# Co2 for a 75 gallon



## tlef316 (May 10, 2008)

Hey guys, i've been thinking about setting up Co2 for a while, but i think im finally ready to take the plunge.

While i've been pretty gung ho about most of the aspects of the aquarium hobby, i have ZERO desire to get into the technical DIY aspects of CO2. I just want a solid system with as easy a setup as possible that will do the job. I have no desire to mix and match parts, build my own regulator, ect. i realize that means i'll have to spend a little extra cash, but with my birthday coming up, i'm willing to deal with that.

Can anyone recomend a full system? (minus the tank, i'm gonna have to do that locally). that will be relativly inexpensive (not looking for top of the line stuff) and do the job.

For reference, i've got 1.4 WPG of t5-HO lighting (which i think is being difused a bit by my glass canopy, which is gonna go bye bye.) I'm running 2 eheim 2217's (one of them has an inline heater attached. 

The tank is pretty heavily planted, but the plants are not doing great. (most are ok, but arent thriving) The water is very soft and i'm having trouble growing stem plants (they get ravaged by BBA) and any sort of red sword. Green swords do fine, as do valis, tiger lotus, mosses and ferns. 

Thanks for any help.


----------



## jmhart (Mar 14, 2008)

Get a Milwaukee regulator from water-testers.com. It's a single stage regulator and includes solenoid, needle valve, and bubble counter. 

The downside of a single stage regulator is that you experience end of tank dump. Once the tank pressure falls below the minimum inlet pressure of the regulator, the regulator can't control the pressure as well, and pretty much releases it all at once. This can cause issues depending on which type of diffuser you use.

Two solutions are to use a ceramic disc type diffusor. They aren't the most efficient, but, this helps if/when end of take dump occurs. The other solution is a pH controller.

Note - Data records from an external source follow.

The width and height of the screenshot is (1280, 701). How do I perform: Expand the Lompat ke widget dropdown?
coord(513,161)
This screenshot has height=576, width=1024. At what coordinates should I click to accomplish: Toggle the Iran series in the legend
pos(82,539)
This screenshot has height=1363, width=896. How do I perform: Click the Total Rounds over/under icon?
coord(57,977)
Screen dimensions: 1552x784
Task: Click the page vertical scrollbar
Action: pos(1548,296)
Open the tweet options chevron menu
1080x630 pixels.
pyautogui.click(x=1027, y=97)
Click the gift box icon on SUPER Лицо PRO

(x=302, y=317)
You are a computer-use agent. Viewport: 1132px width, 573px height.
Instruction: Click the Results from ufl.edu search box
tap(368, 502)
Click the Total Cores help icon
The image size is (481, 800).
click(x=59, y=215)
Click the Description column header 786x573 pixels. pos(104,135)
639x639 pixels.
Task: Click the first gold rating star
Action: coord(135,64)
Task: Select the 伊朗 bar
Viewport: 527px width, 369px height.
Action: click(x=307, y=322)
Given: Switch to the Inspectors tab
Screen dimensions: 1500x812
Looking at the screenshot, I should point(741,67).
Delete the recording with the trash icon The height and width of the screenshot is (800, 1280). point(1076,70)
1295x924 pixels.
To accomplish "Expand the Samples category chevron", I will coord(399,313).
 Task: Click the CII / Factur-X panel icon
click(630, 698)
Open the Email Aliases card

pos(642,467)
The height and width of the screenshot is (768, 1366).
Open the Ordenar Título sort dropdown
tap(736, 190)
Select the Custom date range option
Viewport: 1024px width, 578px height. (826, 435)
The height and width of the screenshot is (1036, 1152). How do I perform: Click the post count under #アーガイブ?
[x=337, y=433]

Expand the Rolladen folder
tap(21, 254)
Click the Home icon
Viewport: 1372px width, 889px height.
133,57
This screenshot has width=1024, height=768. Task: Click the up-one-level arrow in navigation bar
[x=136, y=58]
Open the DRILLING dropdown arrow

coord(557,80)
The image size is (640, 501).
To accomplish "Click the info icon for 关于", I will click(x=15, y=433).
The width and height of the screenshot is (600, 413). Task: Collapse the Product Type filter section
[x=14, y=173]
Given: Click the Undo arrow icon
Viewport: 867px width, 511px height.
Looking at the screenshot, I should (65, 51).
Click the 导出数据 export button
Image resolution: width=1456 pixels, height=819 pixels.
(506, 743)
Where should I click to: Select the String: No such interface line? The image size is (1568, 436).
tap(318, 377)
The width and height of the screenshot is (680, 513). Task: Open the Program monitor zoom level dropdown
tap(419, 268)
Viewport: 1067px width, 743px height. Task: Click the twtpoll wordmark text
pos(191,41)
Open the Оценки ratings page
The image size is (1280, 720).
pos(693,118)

In addition to precisely controlling your pH level(therefore controlling CO2 level), it also prevents the effects of end of tank dump. 

For ~$100 you can get a Milwaukee pH controller off ebay. Well worth it if you've got $100.


----------



## Jeff5614 (Dec 29, 2005)

You also might look at the regulators from Greenleaf and Sumo. They cost more than the Milwaukee regulator but you'll get good customer service from both. Greenleaf also has 10% off purchases over $75 through the end of October. Speaking from experience I would go with a reg that has a needle valve with a good reputation.


----------



## Supernova26 (Jan 17, 2008)

I got mine from Rex Grigg. I don't know if he builds them anymore but I would buy from him if I was you. Mine has been running great for 2+ years.


----------



## NJAquaBarren (Sep 16, 2009)

Speaking mostly from research and some common sense, not extensive experience. I had a low-end paintball setup. Adjustments were very coarse. Once set though it did seem to stay put, but I didn't have it for a LONG time to be certain. It didn't generate confidence.

So I started to look at upgrades. I did see a lot of positive info on Azoo regulators. Price isn't bad at well under $100 on ebay w/ a solenoid. But commentary wasn't always positive. Same for Milwaukee. Seems many had problms wih Milw. Roll of the dice whether you'd be OK, or not.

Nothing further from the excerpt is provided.